== Data extracts ==
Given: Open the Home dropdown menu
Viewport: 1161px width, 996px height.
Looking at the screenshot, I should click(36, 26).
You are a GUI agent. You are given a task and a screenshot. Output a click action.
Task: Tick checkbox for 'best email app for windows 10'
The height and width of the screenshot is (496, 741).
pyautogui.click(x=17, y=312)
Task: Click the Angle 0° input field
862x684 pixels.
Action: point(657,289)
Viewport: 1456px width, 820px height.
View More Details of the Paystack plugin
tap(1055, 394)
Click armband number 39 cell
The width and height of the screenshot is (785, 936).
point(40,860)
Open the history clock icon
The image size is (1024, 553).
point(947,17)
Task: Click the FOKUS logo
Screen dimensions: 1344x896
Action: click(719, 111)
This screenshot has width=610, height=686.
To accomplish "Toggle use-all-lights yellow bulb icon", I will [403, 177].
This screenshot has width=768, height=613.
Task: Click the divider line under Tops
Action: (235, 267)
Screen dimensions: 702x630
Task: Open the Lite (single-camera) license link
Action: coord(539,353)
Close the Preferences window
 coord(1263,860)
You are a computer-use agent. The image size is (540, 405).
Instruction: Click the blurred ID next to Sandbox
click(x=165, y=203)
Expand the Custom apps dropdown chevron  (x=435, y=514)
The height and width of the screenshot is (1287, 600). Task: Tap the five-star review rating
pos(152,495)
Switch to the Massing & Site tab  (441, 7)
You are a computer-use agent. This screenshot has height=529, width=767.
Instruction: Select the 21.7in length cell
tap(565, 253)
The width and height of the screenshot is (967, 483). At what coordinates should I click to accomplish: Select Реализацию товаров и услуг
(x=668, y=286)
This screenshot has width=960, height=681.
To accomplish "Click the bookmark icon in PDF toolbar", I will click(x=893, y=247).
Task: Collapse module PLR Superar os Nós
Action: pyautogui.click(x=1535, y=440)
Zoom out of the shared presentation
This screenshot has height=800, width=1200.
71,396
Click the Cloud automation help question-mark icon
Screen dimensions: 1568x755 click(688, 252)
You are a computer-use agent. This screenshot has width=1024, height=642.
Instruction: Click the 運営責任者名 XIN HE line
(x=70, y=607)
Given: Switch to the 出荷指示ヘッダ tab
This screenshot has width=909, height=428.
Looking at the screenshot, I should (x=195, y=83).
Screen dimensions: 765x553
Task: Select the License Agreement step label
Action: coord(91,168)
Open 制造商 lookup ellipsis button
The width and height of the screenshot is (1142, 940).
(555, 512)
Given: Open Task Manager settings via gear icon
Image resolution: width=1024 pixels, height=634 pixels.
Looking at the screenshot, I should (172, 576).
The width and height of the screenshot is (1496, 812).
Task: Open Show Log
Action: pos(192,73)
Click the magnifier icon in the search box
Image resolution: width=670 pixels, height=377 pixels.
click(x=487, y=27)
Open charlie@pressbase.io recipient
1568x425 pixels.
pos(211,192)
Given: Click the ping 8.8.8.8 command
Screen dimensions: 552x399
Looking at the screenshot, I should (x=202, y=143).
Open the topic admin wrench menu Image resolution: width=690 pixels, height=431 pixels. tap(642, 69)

== What needs to be done ==
Copy every line of the data that carries the word "dropdown".

== Response for this exercise ==
Given: Open the Home dropdown menu
Expand the Custom apps dropdown chevron  (x=435, y=514)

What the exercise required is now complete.